Was ist der Broad Consent für die Hochschulmedizin Dresden?

Dieser Broad Consent ist eine breite (weitreichende) Einwilligung von Patientinnen und Patienten in eine anlasslose Sammlung, Speicherung, Lagerung von Daten und Proben, die im Rahmen der Routinebehandlung im Krankenhaus oder bei den Krankenkassen anfallen und die später zu Forschungszwecken genutzt und im In- und Ausland weitergeben werden können.

Wo werden die Daten und Proben gespeichert?

Die auf der Basis dieses Broad Consent erhobenen Daten werden in einem zentralen Datenpool im Datenintegrationszentrum des Universitätsklinikums (DIZ) gespeichert.
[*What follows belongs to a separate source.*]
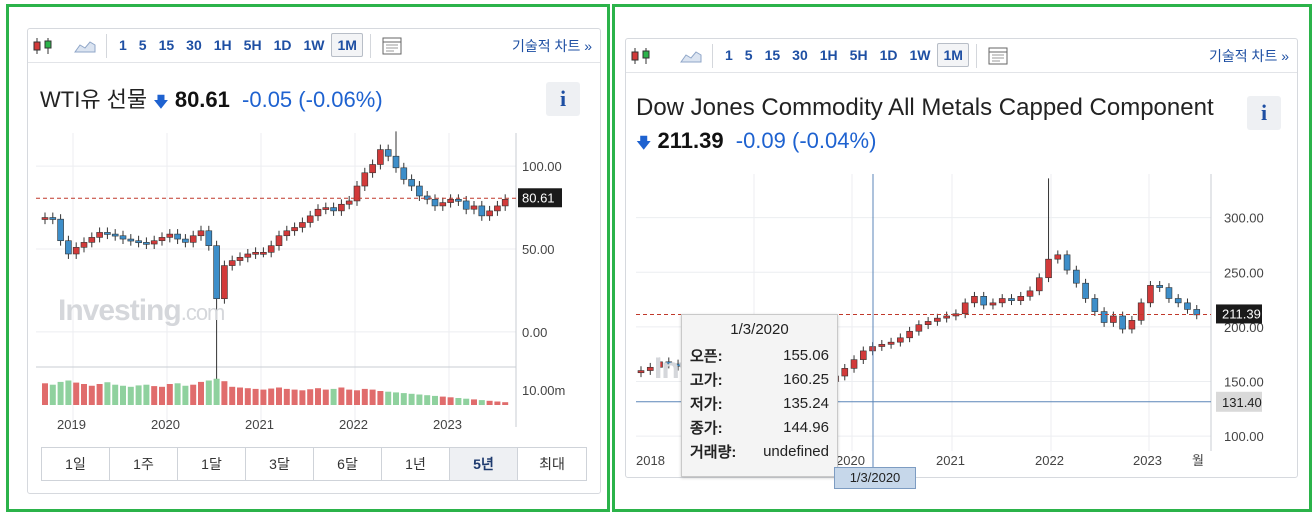 The height and width of the screenshot is (515, 1315). I want to click on range-button: 1년, so click(416, 464).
Die auf der Basis dieses Broad Consent gewonnen Proben werden zentral in der BioBank Dresden gelagert.

Wie können die Daten und Proben genutzt werden?

Der Broad Consent sieht vor, dass Forschende vor der Nutzung von Daten und/oder Proben eine Freigabe für die Verwendung bei einem „Use & Access-Comitee“ (UAC) beantragen müssen. Ferner müssen sich die Forschenden hinsichtlich des konkreten Forschungsprojektes / der konkreten Fragestellung für die die Daten und Proben verwendet werden sollen, von der Ethikkommission beraten lassen. Für diese Forschungsprojekte ist dann keine spezifische Aufklärung und Einwilligung der Patienten mehr notwendig, sondern dort dient der Broad Consent als Rechtsgrundlage für die Verwendung dieser Daten und Proben. Es können also nur Daten / Proben auf Basis des Broad Consent verwendet werden, die zu Beginn des Forschungsvorhabens bereits im DIZ bzw. der BBD vorliegen.

Kann der Broad Consent für prospektive Forschungsvorhaben verwendet werden?

Nein, für prospektive Studien mit konkreten Zielen / Zweckbestimmungen und bereits festgelegten / bestimmten Parametern, die im Rahmen der Studie untersucht werden sollen, kann der Broad Consent nicht verwendet werden und bietet keine hinreichende Rechtsgrundlage. Dort gilt, dass den potentiell Teilnehmenden die bereits bekannten, konkreten Informationen und absehbaren Zweckbestimmungen mitzuteilen sind und auf dieser Grundlage eine informierte Einwilligung einzuholen ist.

Können auf Basis dieses Broad Consent eigene spezifische Biobanken (außerhalb der BBD) und Register (außerhalb des Datenpools im DIZ) angelegt werden?

Nein, für das Anlegen eigener, spezifischer Biobanken (Probensammlungen) und Register (Datensammlungen) kann dieser Broad Consent nicht als Rechtsgrundlage dienen. Hierzu ist weiterhin eine spezifische Aufklärung und Einwilligung (ein Informed Consent) der Patientinnen und Patienten notwendig, der diese über Zielrichtung, Zweck und konkrete Bedingungen der Daten- oder Probensammlung informiert. Hierzu ist ebenfalls ein Antrag zur Einrichtung eines Registers oder zur Errichtung einer Biobank bei der Ethikkommission einzureichen.

Kann der Broad Consent für die Rekrutierung in bereits bestehende spezifische Biobanken und Register genutzt werden?

Nein, eine Daten- oder Probensammlung für diese Biobanken und Register kann nur auf der Basis einer spezifischen Aufklärung und einer entsprechenden Einwilligung (Informed Consent) erfolgen, die sich beide auf die Einlagerung der Daten und / oder Proben in die bestehenden spezifischen Biobanken oder / und Register beziehen.